Un altro paese che sembra avere mostrato qualche apertura recente verso i talebani è l’India, che finora aveva assunto posizioni molto ostili. Il governo indiano ha sempre visto infatti i talebani come una forza appoggiata e molto vicina al Pakistan, suo storico nemico. Forse di fronte all’inesorabile avanzata talebana, a luglio l’India ha confermato di avere avviato per la prima volta dei colloqui con il gruppo islamista.
I talebani possono contare in effetti sull’appoggio di altri paesi: del Pakistan, che insieme ad Arabia Saudita ed Emirati Arabi Uniti aveva riconosciuto per primo il regime talebano quando aveva preso il controllo di Kabul, nel 1996, ma anche dell’Iran e della Russia.

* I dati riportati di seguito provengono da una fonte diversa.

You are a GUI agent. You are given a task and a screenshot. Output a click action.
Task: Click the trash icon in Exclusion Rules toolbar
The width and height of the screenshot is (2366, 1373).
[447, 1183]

L’insieme di tutte queste situazioni sembra poter favorire una eventuale vittoria dei talebani, che potrebbero rinunciare ai colloqui di pace con il governo afghano se i successi militari diventassero ancora più netti. L’obiettivo dei talebani è infatti quello di riprendere il controllo del governo e di costringere alle dimissioni il presidente Ghani. Mohammad Zahid Himmat, comandante talebano nella provincia di Wardak, nell’est del paese, ha parlato di istituire un «regime islamico puro» attraverso il controllo dei «confini economici» e dei flussi commerciali. Non è detto che il gruppo ci riesca, ma per come si stanno mettendo le cose è uno scenario possibile, e molto concreto.